* **Document section**:
In a curious ritual, adolescents with don't-mess-with-me attitudes voluntarily approach their principal, smile and repeat the Hanshaw slogan - ``I'm being my personal best'' - for which they receive a yellow pencil. Vidal is an ardent believer that academic success starts with the way these kids see themselves.

``Our school mascot is the Titan - an all-powerful person known for greatness of achievement,'' he says. ``We're trying to tell these kids that they all have sleeping Titans within them, and it is our job to wake them up.''

``We are the only dependable routine in these children's lives,'' he explains. ``They have no adults who are motivating them, and it is our job to give them the hope and a sense of purpose which promote success and personal achievement. This particular school is often the best thing in these kids' lives. I have to counsel some of them before they will get on the buses to go home on Fridays.''

For the students here, school has become much more than an obligation; it's a haven. Adriana refers to her school as a ``fairy-tale land.''

``On the streets you're respected because you are big and bad, but school is our own world,'' she says. ``It's like we can be kids and they respect us. Everyone is so sweet and nice that it makes you feel good.''

Before Vidal opened the school in 1991, he interviewed hundreds of drop-outs to find out why they had left school. He discovered that there was a huge gap between what schools generally evaluate as important for students and what was specifically relevant to these children.

* **Exercises**:
**A)** According to the passage about Vidal's school, in what year did Vidal open the school?
**B)** For each statement below, answer yes or no according to the passage about Vidal's school, and quote the words that decide it: (i) Students who repeat the school slogan to the principal receive a yellow pencil. (ii) Vidal opened the school in 1995. (iii) Before opening the school, Vidal interviewed hundreds of drop-outs.
**C)** Continue the passage about Vidal's school from its final sentence.

* **Dataset content**:
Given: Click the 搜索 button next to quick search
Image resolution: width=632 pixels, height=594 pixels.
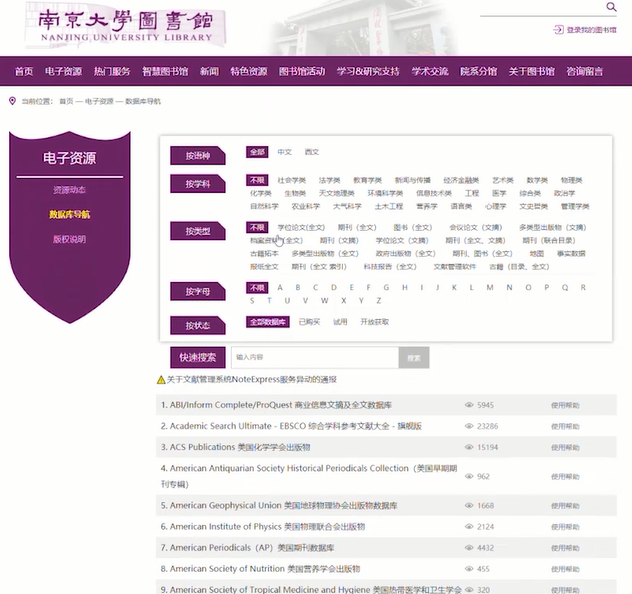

* **Task answers**:
**A)** 1991

**B)**
(i) Yes: "for which they receive a yellow pencil"
(ii) No: "Before Vidal opened the school in 1991"
(iii) Yes: "he interviewed hundreds of drop-outs to find out why they had left school"

**C)**
``The kids I spoke to could not understand how what they were learning applied to their lives on a daily basis,'' he says. ``It did not make sense to stay in school.''

Hoping to keep them in school, Vidal decided that the priority was to build an environment that took into account the needs of these street-smart kids from turbulent families and gang-plagued neighborhoods by creating a school that offered them the sense of community they were searching for.

The students are strictly forbidden to dress all in one color or wear paraphernalia that imply gang membership, such as red or blue shoelaces. Even sports-team shirts or baseball caps are forbidden.

But colors, handshakes, and slogans - all of which are used by gangs to symbolize membership and ``belonging'' on the streets - are adopted by the students for one purpose: their school and their future college education. The youths are praised and rewarded for wearing burgundy, the school color, and T-shirts with college emblems. They have their own handshake, which is supposed to represent receiving their future diplomas.

Hanshaw Middle School tries to get them to start imagining what it would be like to go to college, not by telling them how important it is, but by making them feel as if they are already there. The students are divided into seven ``neighborhoods,'' each named after one of California's state universities. The highlight of the students' year is a trip to ``their'' college, where they meet students with similar backgrounds who have stayed in school and made it to college.

``Only 3 percent of California state graduates are Hispanic. Most [of our Hispanic students] have never seen a university. You have to at least show them one, and make them feel like they can be part of one if you ever want them to get there,'' Principal Vidal says.

``Most of the parents of these children have never completed high school, and often the only books in their home are the Bible and Playboy [magazine],'' says Barbara Hickman, the science and math teacher for the ``Sonoma University'' group of students. ``And yet after one year, these kids are scoring above grade level in math and science because of the encouragement they are given and the way they are taught. The idea is to wrap what is found in textbooks around a classroom experience, something that relates to their own lives. We talk about questions such as authority and identity and then find the science, history, and English to teach it,'' Ms. Hickman says.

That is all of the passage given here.